GOAL: Transcribe each of the records below line for line, with no changes.

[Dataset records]
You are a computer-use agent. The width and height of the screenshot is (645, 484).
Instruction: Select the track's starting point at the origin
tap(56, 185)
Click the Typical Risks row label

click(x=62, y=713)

REPLY TO THE TASK:
You are a computer-use agent. The width and height of the screenshot is (645, 484).
Instruction: Select the track's starting point at the origin
tap(56, 185)
Click the Typical Risks row label

click(x=62, y=713)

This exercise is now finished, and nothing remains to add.